Exercise directions: With the pictures omitted, set down exactly the lines from the one that contains "1920x1080 pixels." through the last line of the data.

Items listed in a dataset:
>>>

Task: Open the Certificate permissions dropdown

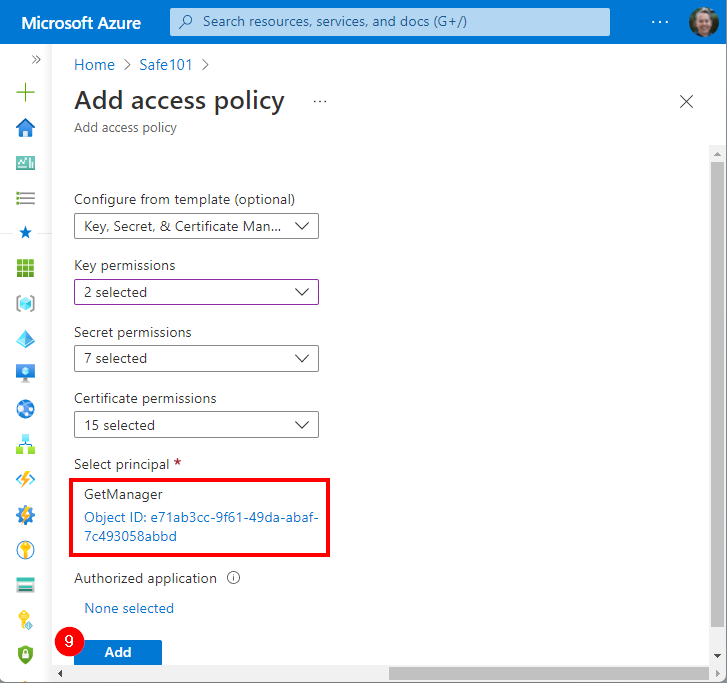Action: click(x=196, y=425)
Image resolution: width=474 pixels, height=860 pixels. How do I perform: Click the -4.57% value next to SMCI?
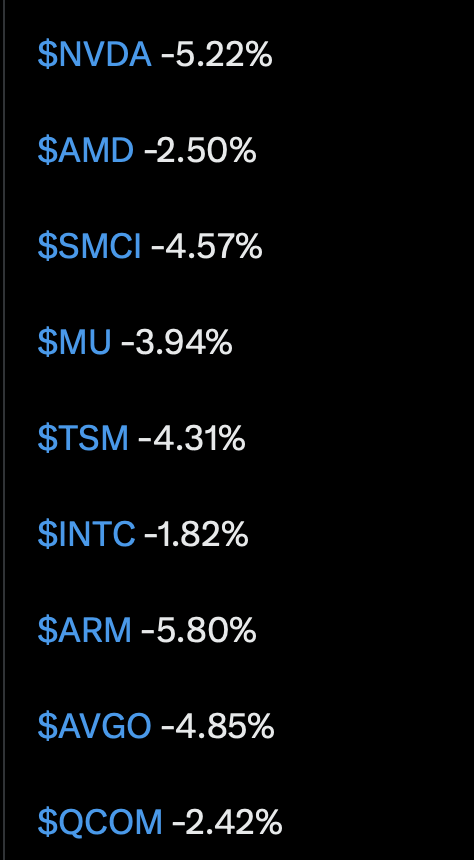[x=207, y=246]
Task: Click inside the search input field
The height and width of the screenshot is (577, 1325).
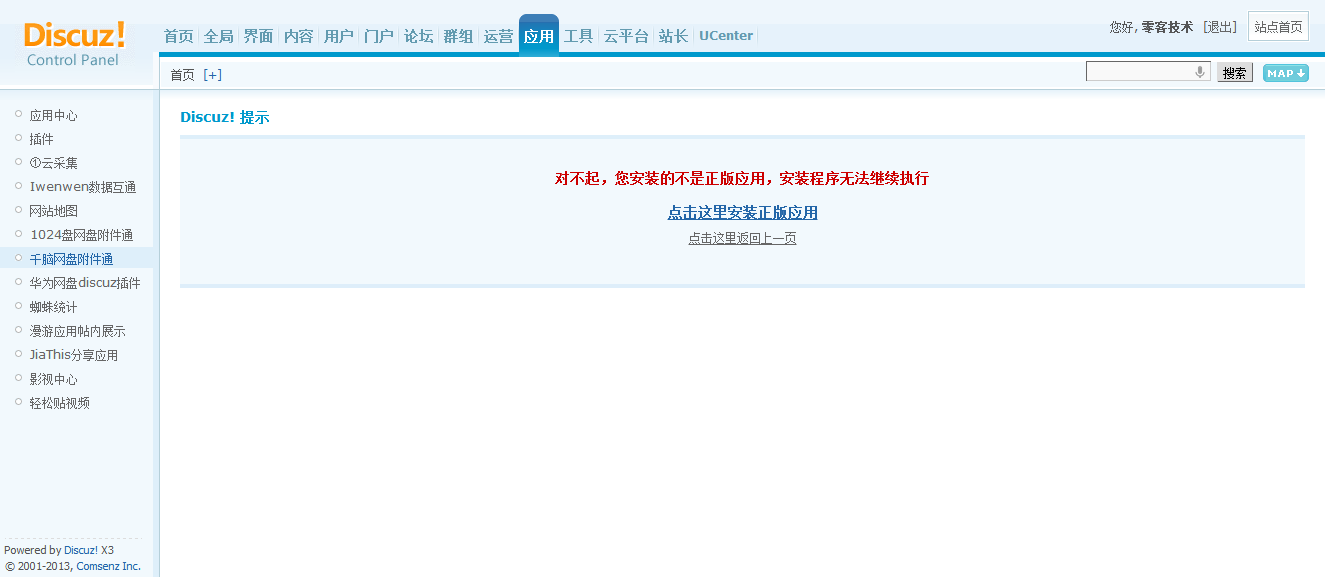Action: click(x=1140, y=71)
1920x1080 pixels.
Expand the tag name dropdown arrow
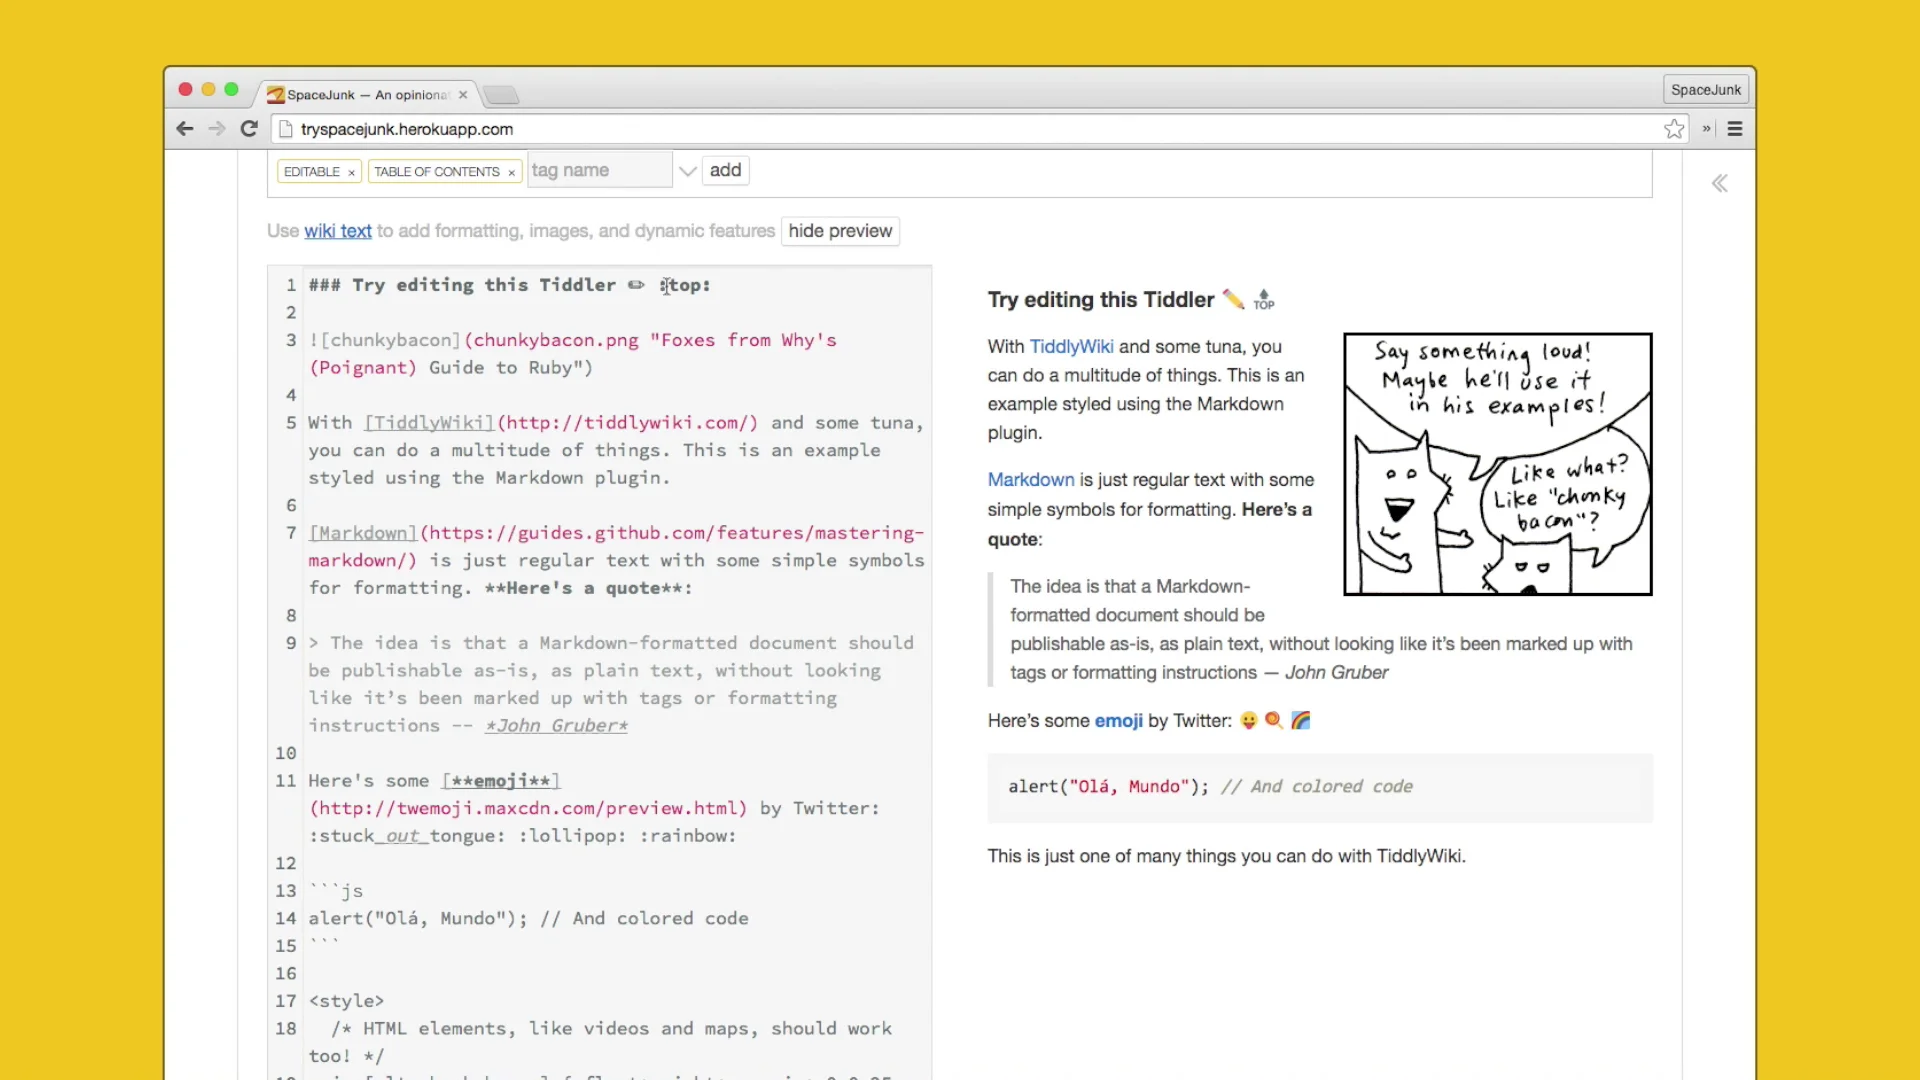click(687, 171)
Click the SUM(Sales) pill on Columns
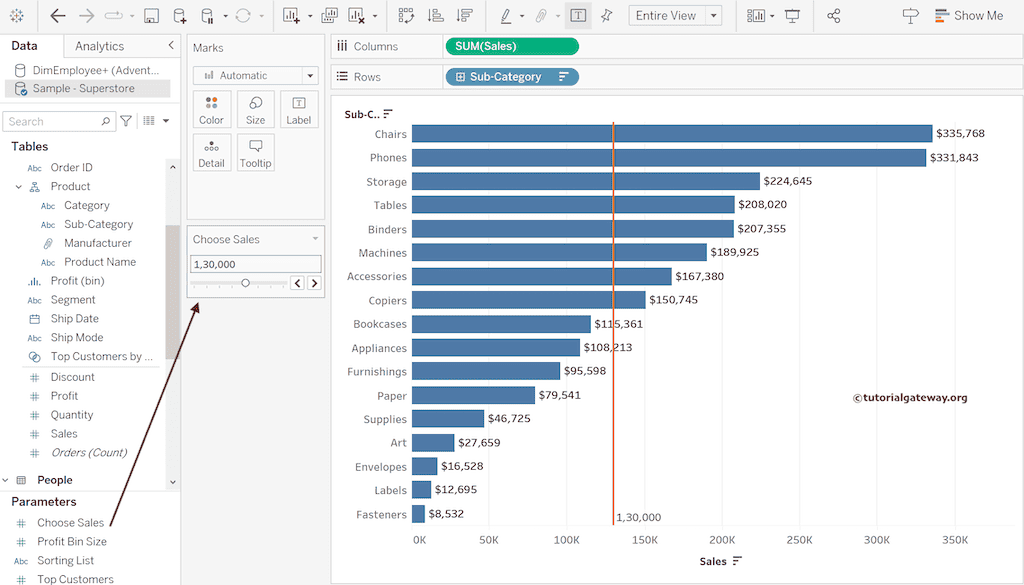The image size is (1024, 585). coord(511,46)
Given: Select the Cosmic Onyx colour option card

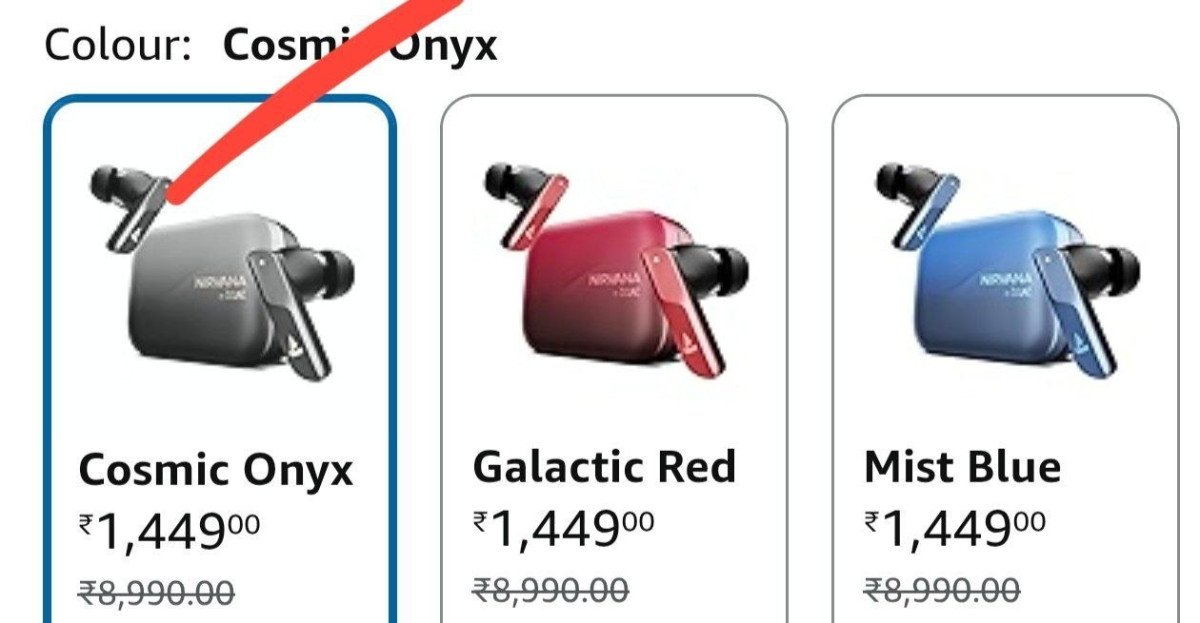Looking at the screenshot, I should [x=220, y=360].
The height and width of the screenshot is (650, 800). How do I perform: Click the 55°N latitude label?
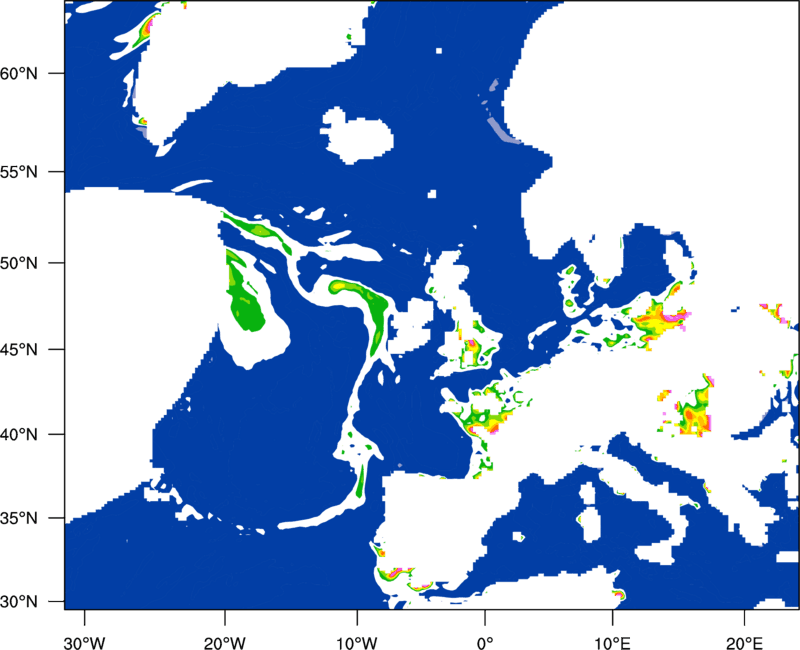(x=19, y=172)
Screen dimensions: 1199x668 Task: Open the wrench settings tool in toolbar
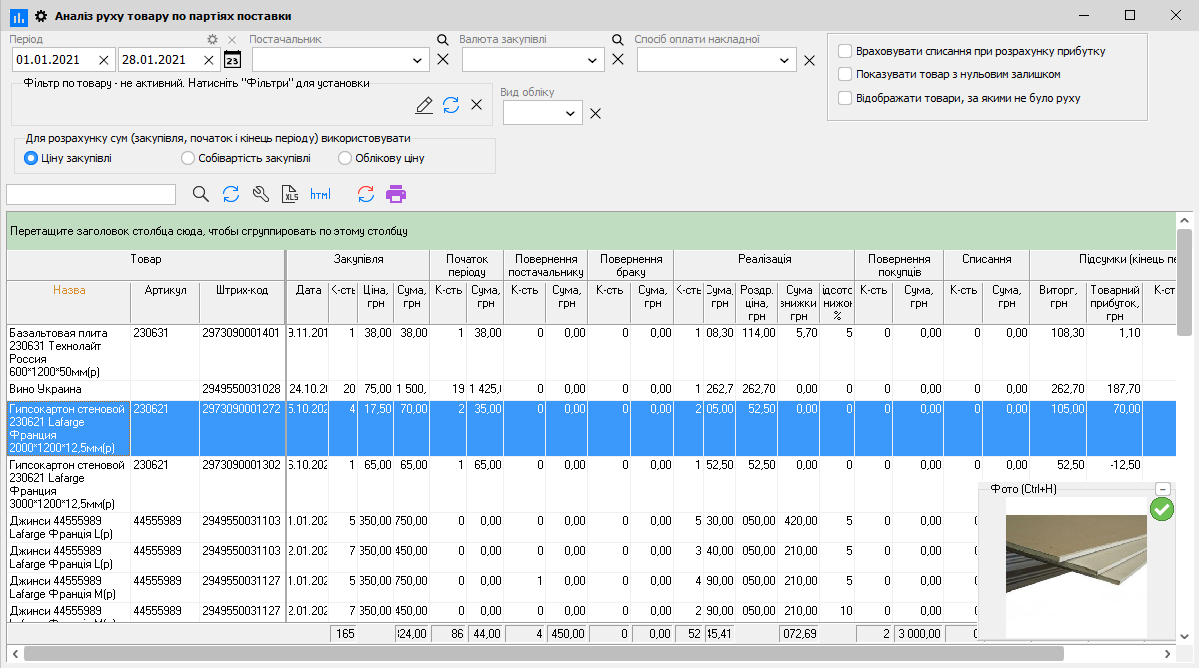point(261,194)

<<<

Finished task:
1920x1080 pixels.
Expand the tag name dropdown arrow
click(687, 171)
Click the SUM(Sales) pill on Columns
The image size is (1024, 585). coord(511,46)
Given: Select the Cosmic Onyx colour option card

Looking at the screenshot, I should [x=220, y=360].
The height and width of the screenshot is (650, 800). How do I perform: Click the 55°N latitude label?
(x=19, y=172)
Screen dimensions: 1199x668 Task: Open the wrench settings tool in toolbar
point(261,194)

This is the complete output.